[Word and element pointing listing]
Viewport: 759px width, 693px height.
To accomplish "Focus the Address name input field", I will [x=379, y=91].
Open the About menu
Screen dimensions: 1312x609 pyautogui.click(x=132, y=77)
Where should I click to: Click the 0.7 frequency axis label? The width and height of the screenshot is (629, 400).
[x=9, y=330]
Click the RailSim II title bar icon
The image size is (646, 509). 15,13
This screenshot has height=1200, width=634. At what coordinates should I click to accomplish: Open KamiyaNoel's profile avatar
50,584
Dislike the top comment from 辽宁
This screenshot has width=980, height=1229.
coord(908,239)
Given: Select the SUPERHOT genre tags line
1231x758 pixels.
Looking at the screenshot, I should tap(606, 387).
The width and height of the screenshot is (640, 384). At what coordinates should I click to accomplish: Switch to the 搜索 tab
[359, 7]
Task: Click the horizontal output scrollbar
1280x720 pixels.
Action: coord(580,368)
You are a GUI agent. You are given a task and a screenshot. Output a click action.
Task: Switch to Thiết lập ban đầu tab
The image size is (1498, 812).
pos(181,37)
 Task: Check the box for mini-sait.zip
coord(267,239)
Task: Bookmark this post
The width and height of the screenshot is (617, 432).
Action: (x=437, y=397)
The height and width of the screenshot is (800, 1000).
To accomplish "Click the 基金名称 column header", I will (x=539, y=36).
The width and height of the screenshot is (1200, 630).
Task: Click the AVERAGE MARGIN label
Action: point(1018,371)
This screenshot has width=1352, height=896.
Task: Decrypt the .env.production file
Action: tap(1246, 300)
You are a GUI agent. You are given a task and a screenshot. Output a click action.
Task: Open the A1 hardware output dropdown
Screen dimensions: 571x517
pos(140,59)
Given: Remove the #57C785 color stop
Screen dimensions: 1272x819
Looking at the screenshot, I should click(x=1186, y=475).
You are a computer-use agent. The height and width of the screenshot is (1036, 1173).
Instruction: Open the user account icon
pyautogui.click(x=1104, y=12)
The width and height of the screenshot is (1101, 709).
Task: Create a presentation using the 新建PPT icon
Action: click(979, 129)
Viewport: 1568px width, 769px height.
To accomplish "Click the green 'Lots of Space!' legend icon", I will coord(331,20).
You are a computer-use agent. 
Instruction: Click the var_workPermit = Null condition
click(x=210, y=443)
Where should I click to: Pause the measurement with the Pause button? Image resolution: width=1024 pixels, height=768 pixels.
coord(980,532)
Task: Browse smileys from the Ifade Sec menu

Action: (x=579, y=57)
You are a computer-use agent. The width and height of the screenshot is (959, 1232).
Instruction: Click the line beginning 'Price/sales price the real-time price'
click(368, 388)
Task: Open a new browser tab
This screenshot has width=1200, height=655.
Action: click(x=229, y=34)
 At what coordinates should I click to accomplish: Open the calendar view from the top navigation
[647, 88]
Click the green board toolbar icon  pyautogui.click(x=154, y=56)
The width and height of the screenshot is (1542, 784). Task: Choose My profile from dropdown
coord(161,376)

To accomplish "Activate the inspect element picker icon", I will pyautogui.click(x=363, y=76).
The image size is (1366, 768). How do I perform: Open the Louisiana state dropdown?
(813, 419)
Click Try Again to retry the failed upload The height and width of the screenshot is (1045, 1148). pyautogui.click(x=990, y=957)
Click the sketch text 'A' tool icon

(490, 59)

What needs to be done:
Return every line of the listing above unchanged and in the same order.

Answer to the exercise:
Viewport: 759px width, 693px height.
To accomplish "Focus the Address name input field", I will [x=379, y=91].
Open the About menu
Screen dimensions: 1312x609 pyautogui.click(x=132, y=77)
Where should I click to: Click the 0.7 frequency axis label? The width and height of the screenshot is (629, 400).
[x=9, y=330]
Click the RailSim II title bar icon
The image size is (646, 509). 15,13
This screenshot has height=1200, width=634. At what coordinates should I click to accomplish: Open KamiyaNoel's profile avatar
50,584
Dislike the top comment from 辽宁
This screenshot has width=980, height=1229.
coord(908,239)
Given: Select the SUPERHOT genre tags line
1231x758 pixels.
Looking at the screenshot, I should tap(606, 387).
The width and height of the screenshot is (640, 384). At what coordinates should I click to accomplish: Switch to the 搜索 tab
[359, 7]
Task: Click the horizontal output scrollbar
1280x720 pixels.
Action: coord(580,368)
You are a GUI agent. You are given a task and a screenshot. Output a click action.
Task: Switch to Thiết lập ban đầu tab
The image size is (1498, 812).
pos(181,37)
 Task: Check the box for mini-sait.zip
coord(267,239)
Task: Bookmark this post
The width and height of the screenshot is (617, 432).
Action: (x=437, y=397)
The height and width of the screenshot is (800, 1000).
To accomplish "Click the 基金名称 column header", I will (x=539, y=36).
The width and height of the screenshot is (1200, 630).
Task: Click the AVERAGE MARGIN label
Action: point(1018,371)
This screenshot has width=1352, height=896.
Task: Decrypt the .env.production file
Action: tap(1246, 300)
You are a GUI agent. You are given a task and a screenshot. Output a click action.
Task: Open the A1 hardware output dropdown
Screen dimensions: 571x517
pos(140,59)
Given: Remove the #57C785 color stop
Screen dimensions: 1272x819
Looking at the screenshot, I should click(x=1186, y=475).
You are a computer-use agent. The height and width of the screenshot is (1036, 1173).
Instruction: Open the user account icon
pyautogui.click(x=1104, y=12)
The width and height of the screenshot is (1101, 709).
Task: Create a presentation using the 新建PPT icon
Action: click(979, 129)
Viewport: 1568px width, 769px height.
To accomplish "Click the green 'Lots of Space!' legend icon", I will coord(331,20).
You are a computer-use agent. 
Instruction: Click the var_workPermit = Null condition
click(x=210, y=443)
Where should I click to: Pause the measurement with the Pause button? Image resolution: width=1024 pixels, height=768 pixels.
coord(980,532)
Task: Browse smileys from the Ifade Sec menu

Action: (x=579, y=57)
You are a computer-use agent. The width and height of the screenshot is (959, 1232).
Instruction: Click the line beginning 'Price/sales price the real-time price'
click(368, 388)
Task: Open a new browser tab
This screenshot has width=1200, height=655.
Action: click(x=229, y=34)
 At what coordinates should I click to accomplish: Open the calendar view from the top navigation
[647, 88]
Click the green board toolbar icon  pyautogui.click(x=154, y=56)
The width and height of the screenshot is (1542, 784). Task: Choose My profile from dropdown
coord(161,376)

To accomplish "Activate the inspect element picker icon", I will pyautogui.click(x=363, y=76).
The image size is (1366, 768). How do I perform: Open the Louisiana state dropdown?
(813, 419)
Click Try Again to retry the failed upload The height and width of the screenshot is (1045, 1148). pyautogui.click(x=990, y=957)
Click the sketch text 'A' tool icon

(490, 59)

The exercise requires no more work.